Exhaustion is not a trial issue, rather it is a preliminary question of law to be determined by the court. See Spruill v. Gillis, 372 F.3d at 226, citing Concepcion v. Morton, 306 F.3d 1347, 1352 (3d Cir. 2002). The defendants bear the burden of pleading and proving that plaintiff did not exhaust the remedial system. Jones v. Bock, 549 U.S. 199, 216 (2007); Brown v. Croak, 312 F.3d 109, 111-12 (3d Cir. 2002). Where the prisoner alleges that he did not exhaust the administrative grievance system because it was futile due to interference by the prison administration, see Turner v. Burnside, 541 F.3d 1077 (11th Cir. 2008), he bears the burden of proving that interference.
Plaintiff submitted an Inmate Informal Resolution Form on February 28, 2007, which is difficult to read in scanned form but which says in full:
By this request I respectfully pray your authority to transfer me to another institution where I can feel secured.

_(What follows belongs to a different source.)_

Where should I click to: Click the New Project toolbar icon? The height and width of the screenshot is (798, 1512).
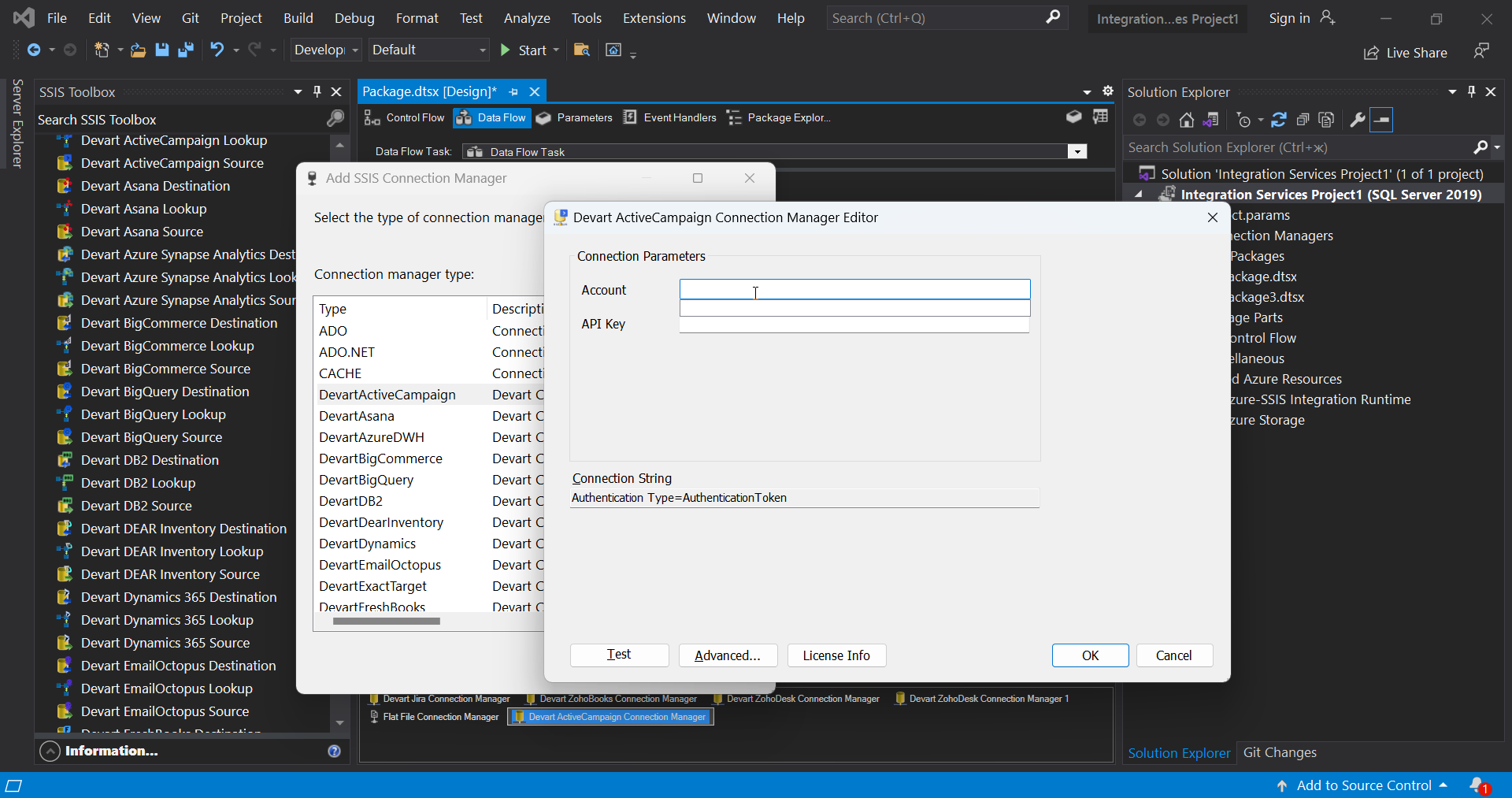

As you know, mexican inmates vow to kill black inmates because of the color of their skin. The institution is also aware that mexican inmates could do anything against the blacks because they want more prison time. not only disturb the functionment of the institution. I feel threatened also by some staff members who play a major role in the last event.
Respectfully submitted 2/08/07.
The other submission by plaintiff was an Inmate Request to Staff Member dated April 17, 2007, which asked:
Would you please allow me 2 or 3 minutes of your time. I really want to talk with you about my situation now.
Plaintiff did not by these two requests make any kind of complaint that defendants had caused his stroke or heart attack by allowing a Hispanic inmate near his bed while he was sleeping. Nor did they alert prison officials in any way to plaintiff's complaints about the treatment he received in protective custody.
Plaintiff alleges that he was in fear of retaliation from defendants and so did not even make a copy of his complaint before filing it, and that excuses further compliance with any administrative remedial procedure. Further, plaintiff alleges that he advised the Warden at Moshannon Valley of his problems contemporaneously with the events described in his complaint, thus sufficiently exhausting his remedies. docket no. 26 at 10.
Plaintiff's arguments would read the administrative exhaustion requirement right out of the statute. Turner v. Burnside, which plaintiff cites, reversed the dismissal of a complaint for failure to exhaust under Section 1997e based on specific allegations — the warden tore up the complaint and threatened to transfer the inmate away from his family — that court held would justify a reasonable person in concluding that the remedial system was in fact unavailable. 541 F.3d at 1081, 1083. In such case, the Eleventh Circuit held, the matter must be addressed at the summary judgment stage. 541 F.3d at 1082-83, 1086. Even accepting Turner v. Burnside as persuasive, I still must require more than plaintiff's conclusory allegation that he didn't use the grievance system because he felt intimidated.
The complaint must be dismissed.
Pursuant to 28 U.S.C. § 636(b)(1), the parties are given notice that they have ten days to serve and file written objections to this Report and Recommendation.